Provided information »
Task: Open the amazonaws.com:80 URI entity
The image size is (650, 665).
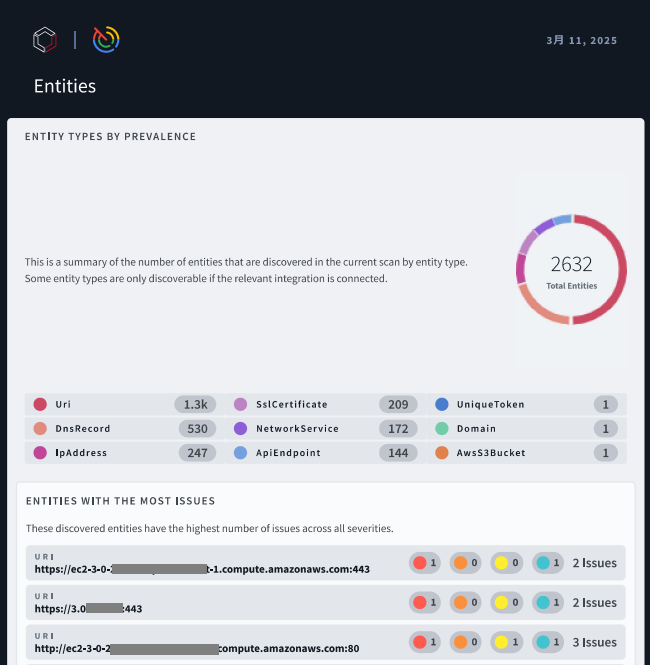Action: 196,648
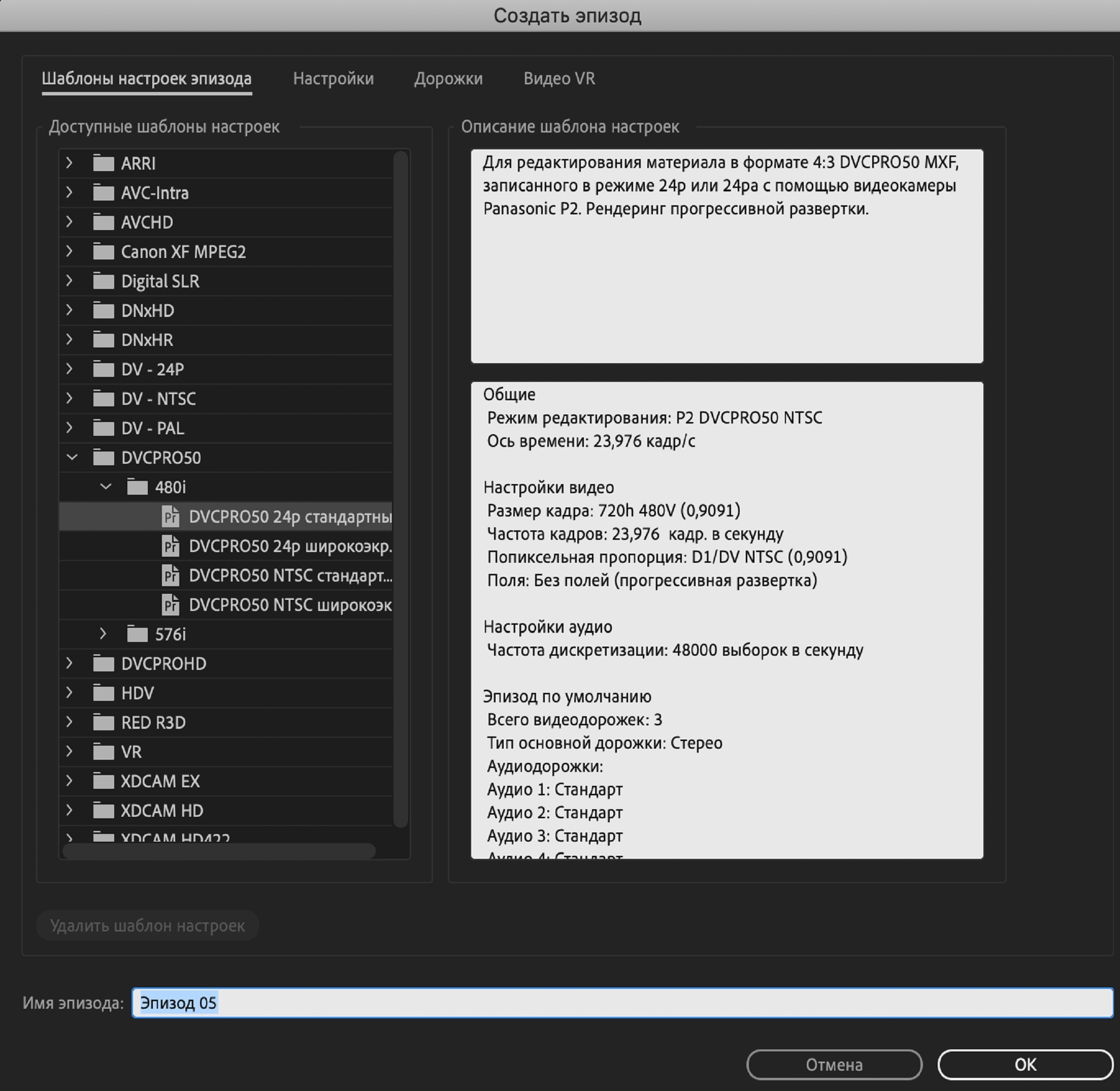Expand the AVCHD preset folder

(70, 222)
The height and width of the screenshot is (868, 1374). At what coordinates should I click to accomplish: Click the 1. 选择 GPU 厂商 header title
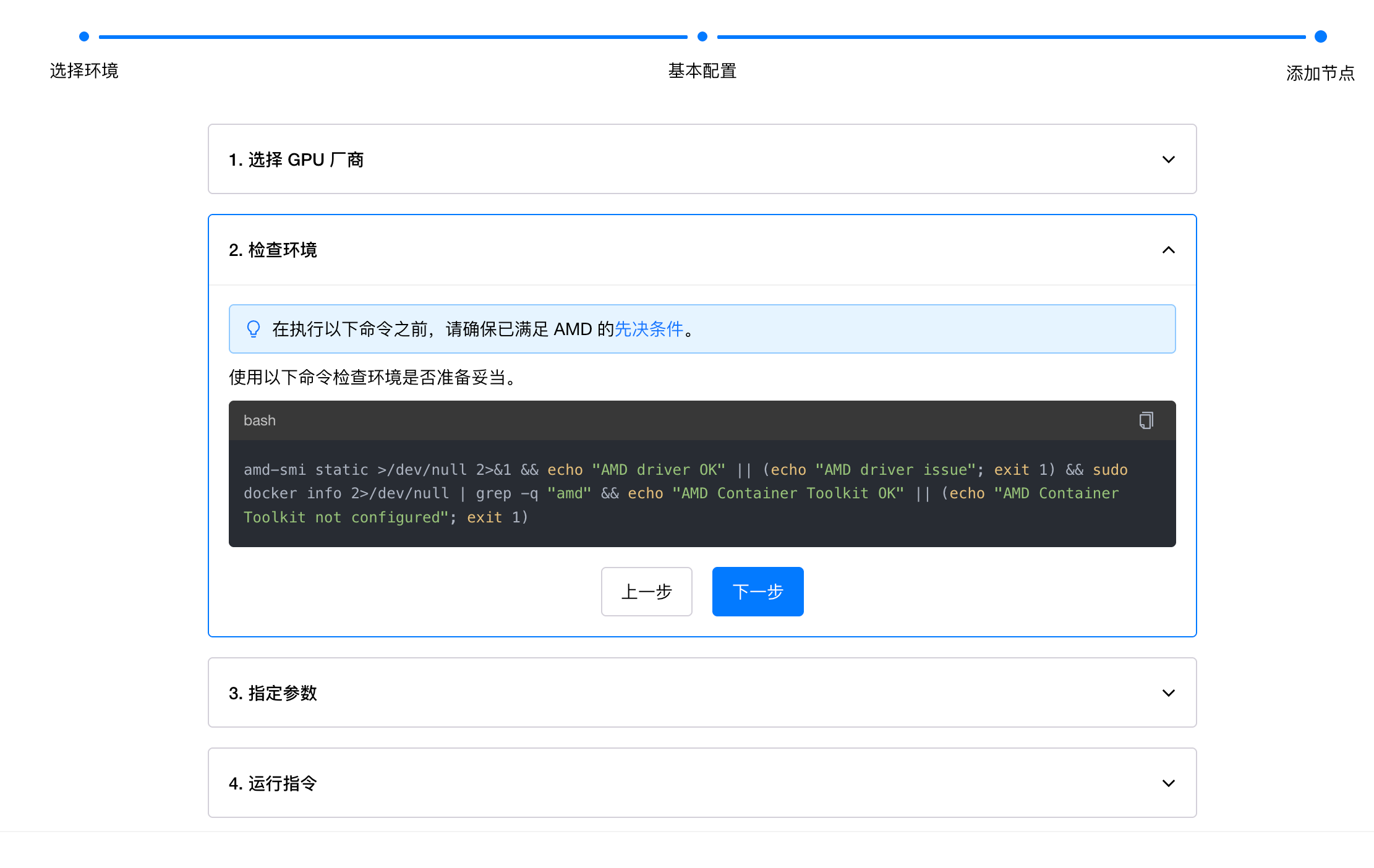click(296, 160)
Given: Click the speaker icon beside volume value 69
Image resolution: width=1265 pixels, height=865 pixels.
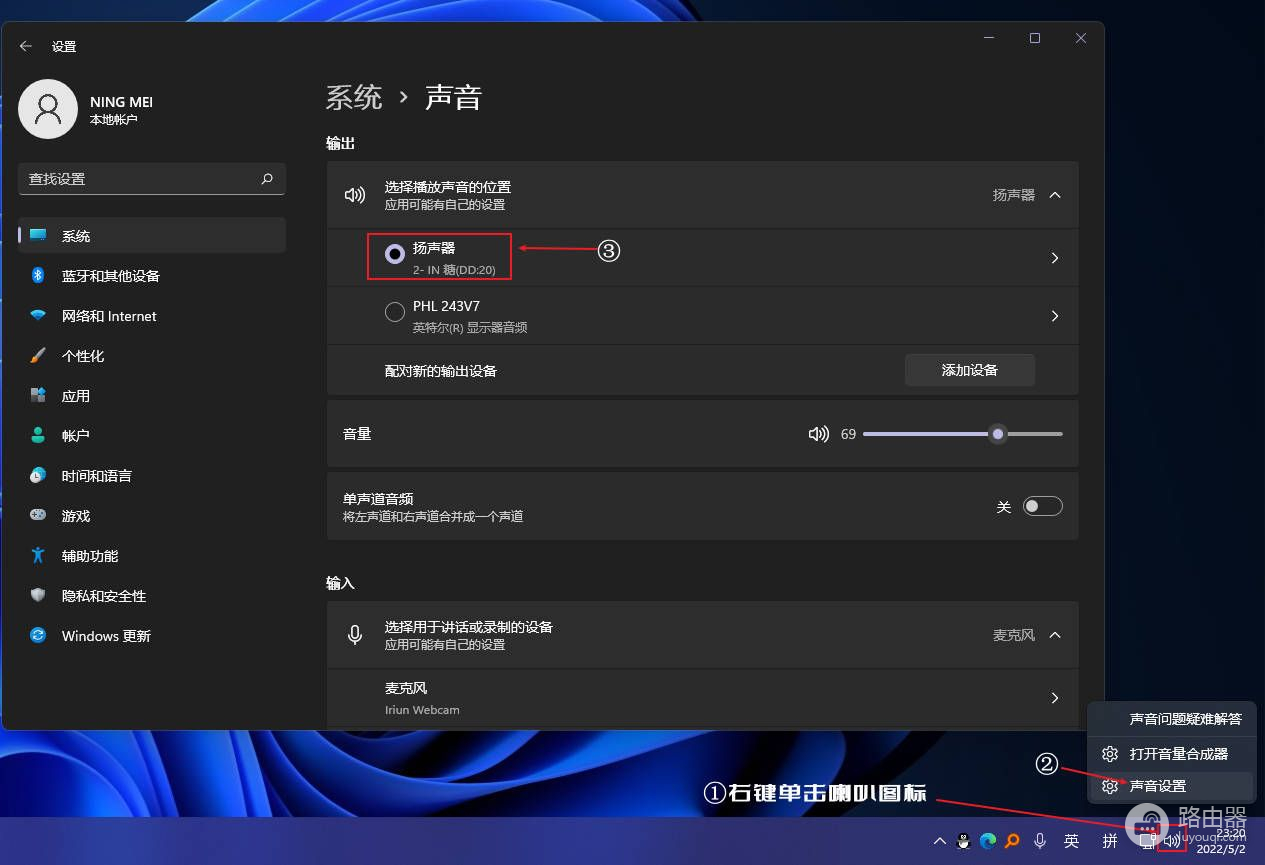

What you will do » Format every line of the items above as a JSON list of strings, one string per line, leaving out blank lines and the pictures.

Correct result »
[
  "Task: Open the amazonaws.com:80 URI entity",
  "The image size is (650, 665).",
  "Action: 196,648",
  "Expand the AVCHD preset folder",
  "(70, 222)",
  "The height and width of the screenshot is (868, 1374). At what coordinates should I click to accomplish: Click the 1. 选择 GPU 厂商 header title",
  "click(296, 160)",
  "Given: Click the speaker icon beside volume value 69",
  "Image resolution: width=1265 pixels, height=865 pixels."
]